Job openings in the U.S. retreated in August to the second-highest level on record, indicating employment gains will remain steady.
The number of positions waiting to be filled dropped to 5.37 million, second only to July’s all-time high of 5.67 million, a Labor Department report showed Friday. That agency’s records date back to December 2000.
The August data show managers were upbeat enough about domestic-demand prospects to post vacancies even as China’s currency devaluation led to financial-market turmoil and concerns mounted that emerging-market economies would weigh on global growth. Employers are competing for a dwindling pool of available workers with the jobless rate at a seven-year low, while monthly payroll gains in the past two months have shown a more restrained pace of hiring.
“There’s maybe a little more tightening, a little more difficulty for employers to find the employers that they want,” Sam Coffin, an economist at UBS Securities LLC in Stamford, Connecticut, said before the report. “It hasn’t been matched by the typical pickup in hiring that you’d tend to see.”
The median forecast in a Bloomberg survey of economists projected 5.58 million openings in August.
Yellen Favorite
The Job Openings and Labor Turnover Survey, or Jolts, adds context to monthly payrolls figures by measuring dynamics such as resignations, help-wanted ads and the pace of hiring. Although it lags the Labor Department’s other jobs data by a month, Federal Reserve Chair Janet Yellen has said she follows the report as a gauge of labor-market tightness and worker confidence.
The report showed job openings eased in education and health services, leisure and hospitality, and trade, transportation and utilities industries.
About 2.74 million people quit their jobs in August, little changed from the prior month. The quits rate, which shows the willingness of workers to leave their jobs, held at 1.9 percent and compares with a 2 percent reading when the recession started in December 2007.
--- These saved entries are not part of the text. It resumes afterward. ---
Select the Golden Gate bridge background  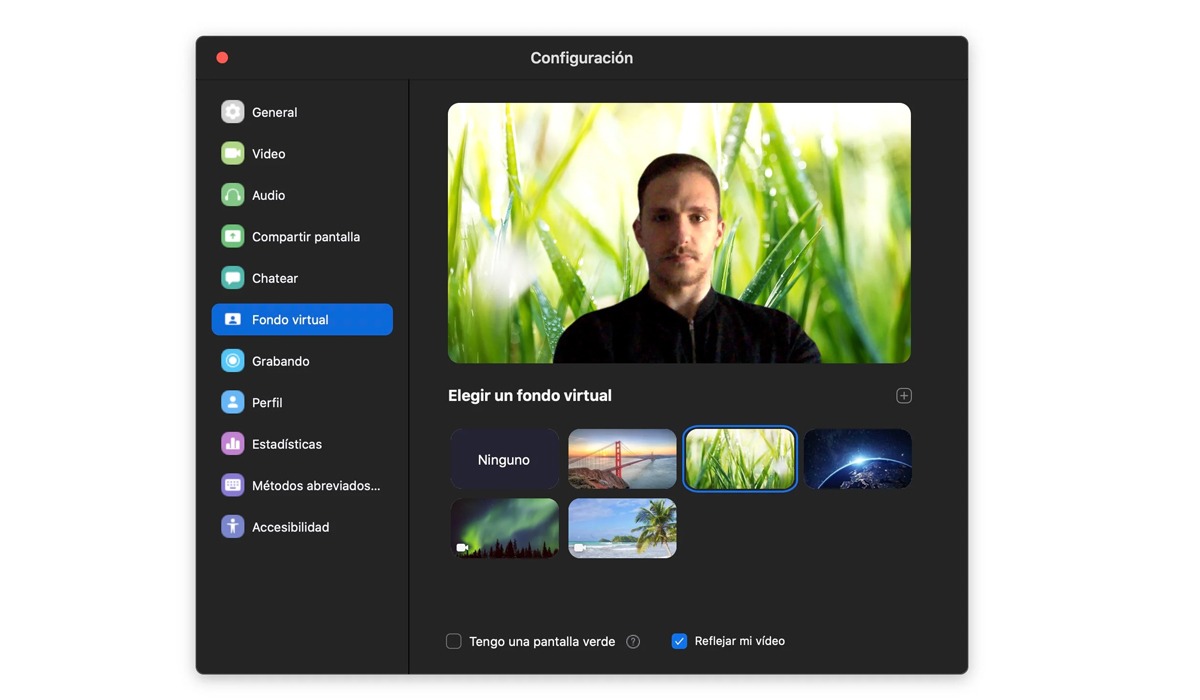[x=622, y=459]
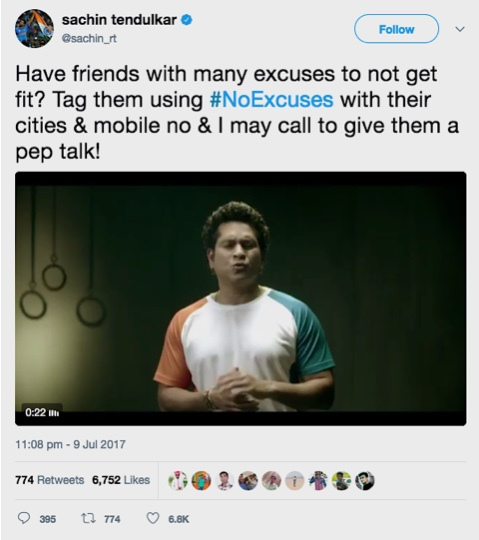Open the fifth liker avatar
Screen dimensions: 479x540
point(271,480)
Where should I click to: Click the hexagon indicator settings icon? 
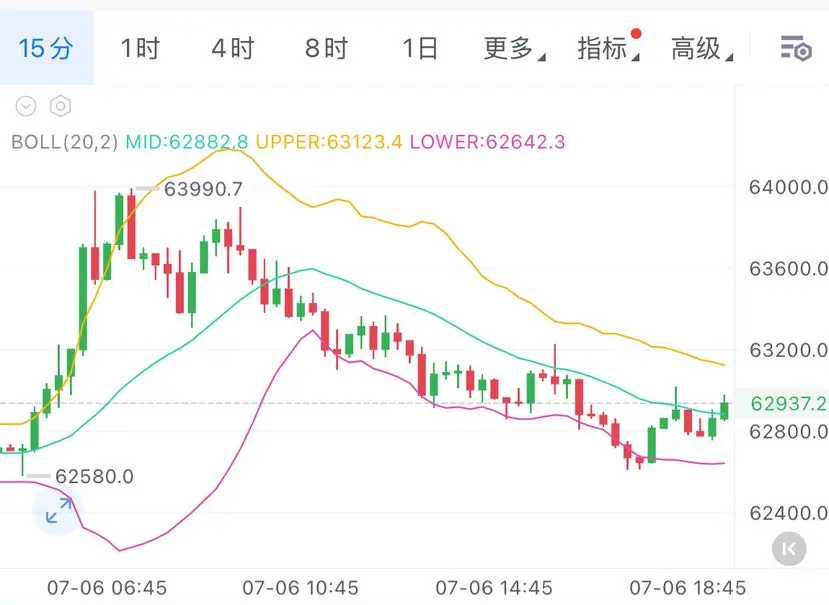[x=60, y=106]
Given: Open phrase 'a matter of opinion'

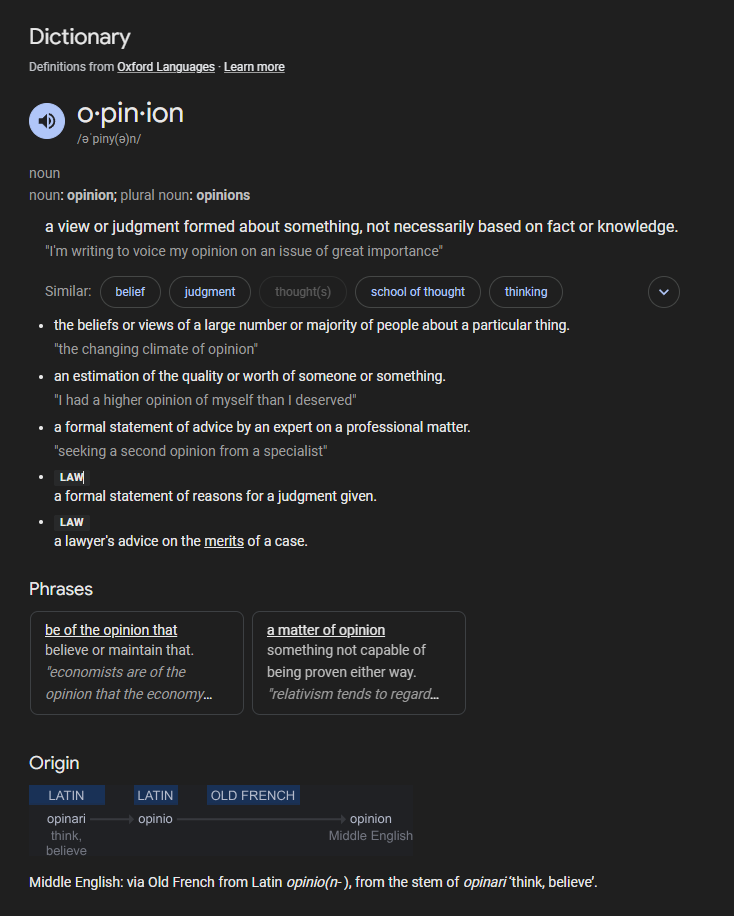Looking at the screenshot, I should point(326,630).
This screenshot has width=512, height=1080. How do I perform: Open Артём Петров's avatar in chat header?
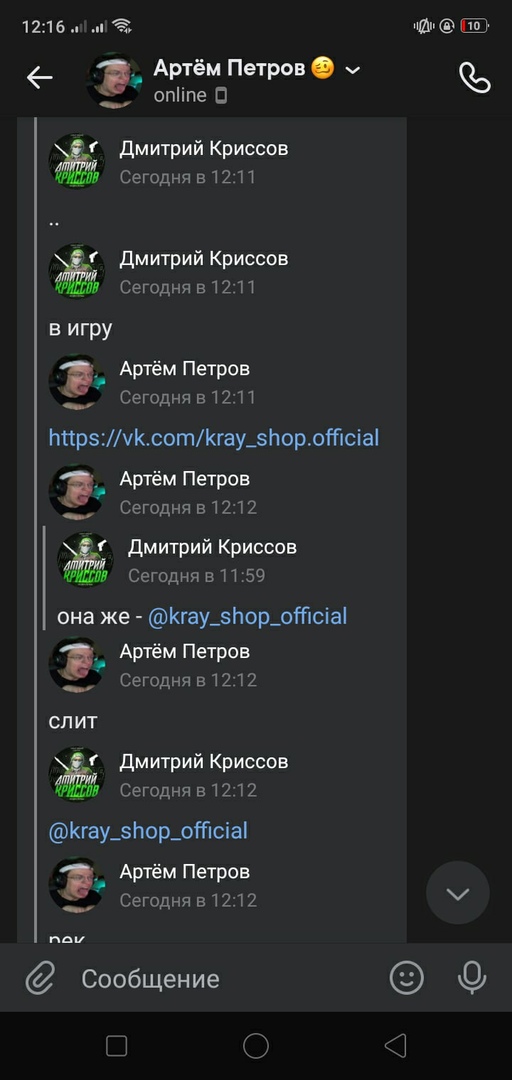point(114,80)
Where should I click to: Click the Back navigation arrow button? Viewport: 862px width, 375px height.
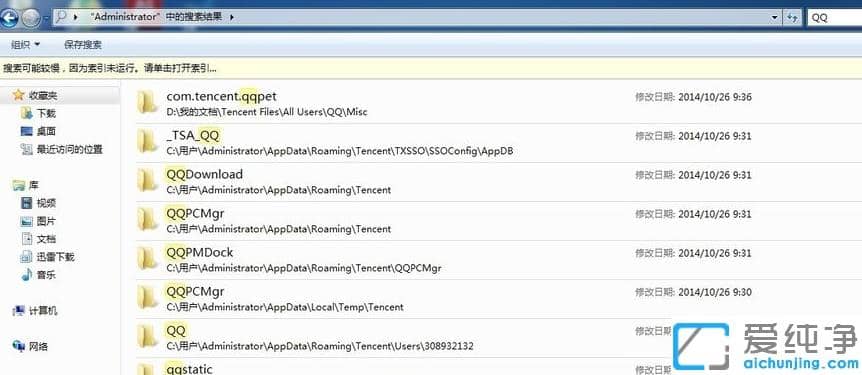9,19
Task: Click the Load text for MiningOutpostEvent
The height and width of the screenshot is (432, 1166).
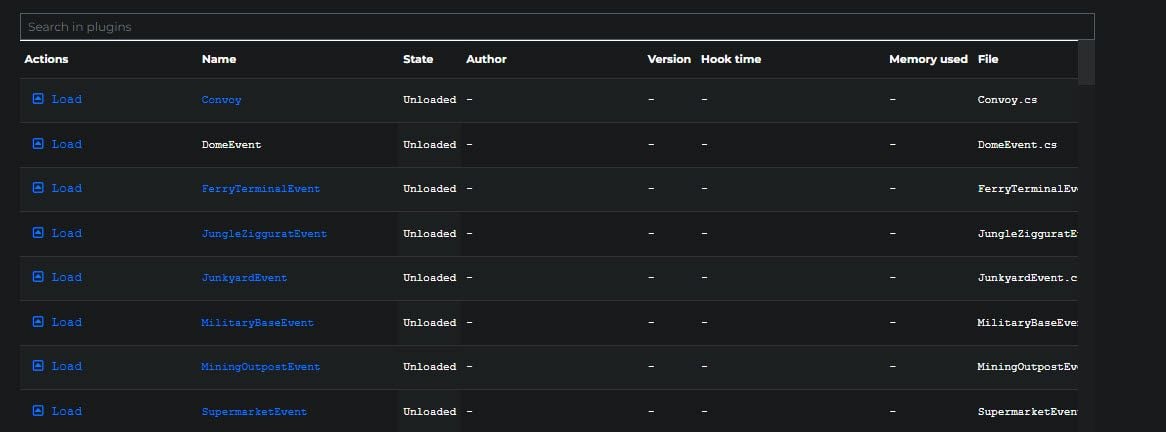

The number of people hired increased to 5.08 million from 5.07 million, and the hiring rate held at 3.6 percent. The gauge calculates the number of hires during the month divided by the number who worked or received pay during that period.
Total dismissals, which exclude retirements and those who left their jobs voluntarily, increased to 1.69 million from 1.65 million in July.
Job Creation
In the 12 months ended in August, the economy created a net 2.7 million jobs, representing 60.9 million hires and 58.2 million separations.
There are about 1.5 unemployed Americans vying for each opening, compared with about 1.8 when the last recession began, the figures show.
The JOLTS data follow a separate Labor Department report Oct. 2 that showed employers added 142,000 workers to payrolls in September, fewer than the lowest projection in a Bloomberg survey, and revisions subtracted 59,000 jobs from the prior two months. The jobless rate held at 5.1 percent as Americans left the workforce.
Friday’s figures offer more evidence for Fed policy makers to consider as they weigh when to raise the benchmark interest rate for the first time since 2006. While they acknowledged further labor-market progress at their Sept. 16-17 gathering, the officials said a murky overseas growth outlook contributed to the decision to delay a rate increase. The central bankers next meet in Washington Oct. 27-28.